Stone curlew population
A closer look at the decline and recovery of the stone-curlew population.
The UK stone-curlew population declined by more than 85 per cent between 1940 and 1985, to a low of around 160 pairs. However, its fortunes were turned around, and the bird is now in recovery. In 2013, the cold weather resulted in the death of up to 20 per cent of the UK stone-curlew population, however the population has since recovered in some areas and remained stable in others. In 2016, there were between 320 and 380 breeding pairs.
Number of breeding pairs of stone-curlews per year 1990–2016
The core stone-curlew areas are centred around the Brecks on the Norfolk-Suffolk border, and around the Salisbury Plain in Wiltshire.
They prefer open areas and nest at very low densities, each pair occupying around 16ha on semi-natural habitat, and population density on arable land rarely exceeds one-tenth of that on semi-natural habitat.
They also nest at lower densities within one mile (1.6 km) of developed areas and major roads, so site protection is important for their survival.
UK population declines
By the mid 1980s, the stone-curlew population had reached a low of around 150 pairs. Stone-curlews were on the brink of extinction in many areas. The main drivers for the decline had been the loss of their semi-natural habitat and the increasing mechanisation of farming, which meant that their camouflaged nests were inadvertently being destroyed.
Stone-curlews disappeared from the northern part of their range in Yorkshire and Lincolnshire in the first half of the 20th century, and from Dorset at the turn of the 21st century. The species now only nests occasionally in Sussex and Cambridgeshire.
European population declines
The stone-curlew population in western Europe began to decline in the latter 19th century, and sped up after the Second World War, coinciding with the acceleration in the loss of lowland dry grassland and heath.
Numbers have been falling across Europe since the 1970s, including the large populations of Spain, Portugal and France. The Dutch population vanished altogether in the 1990s and the Polish population is threatened.

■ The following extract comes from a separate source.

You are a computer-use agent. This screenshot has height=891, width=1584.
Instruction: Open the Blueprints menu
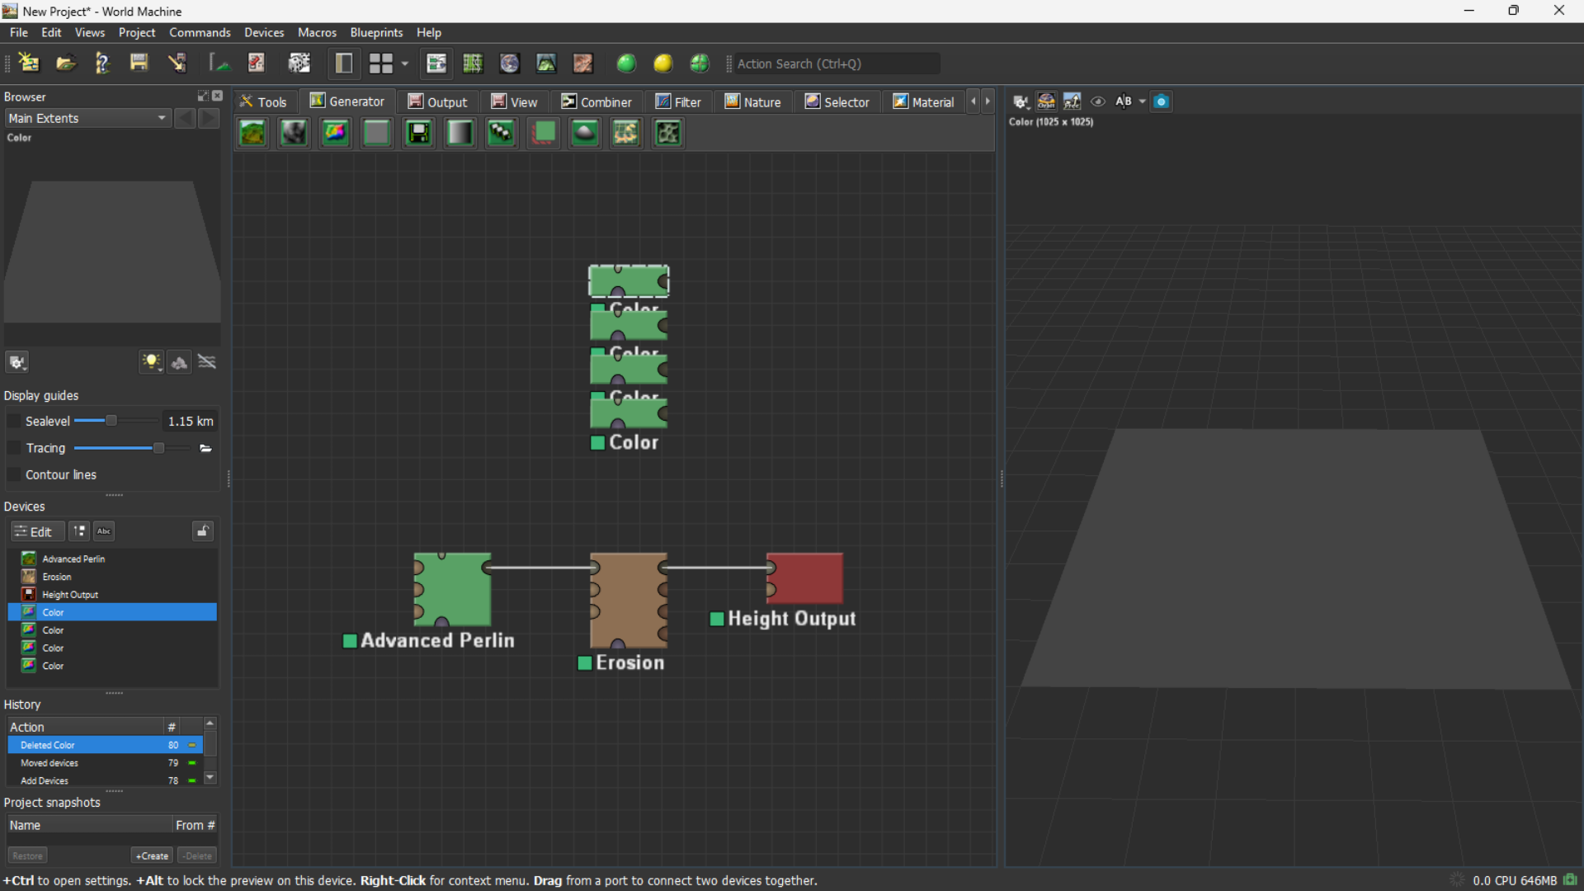pyautogui.click(x=376, y=32)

Effective nest protection and marking schemes successfully reduced mortality on arable land and the population began to recover, and in the bird’s core breeding areas of Wessex and East Anglia, the population decline has been halted and numbers are now increasing.
Research suggests that without this intervention, the population would decline each year by three to four per cent. However if enough birds nest on safe habitats, the population could remain stable without interventions. The Suffolk Coast population has recovered from one pair to 15 pairs in slightly more than 20 years, helped by semi-natural habitat creation, particularly at RSPB Minsmere reserve.
Our long-term vision is for at least 400 pairs to be nesting on safe habitats in the UK.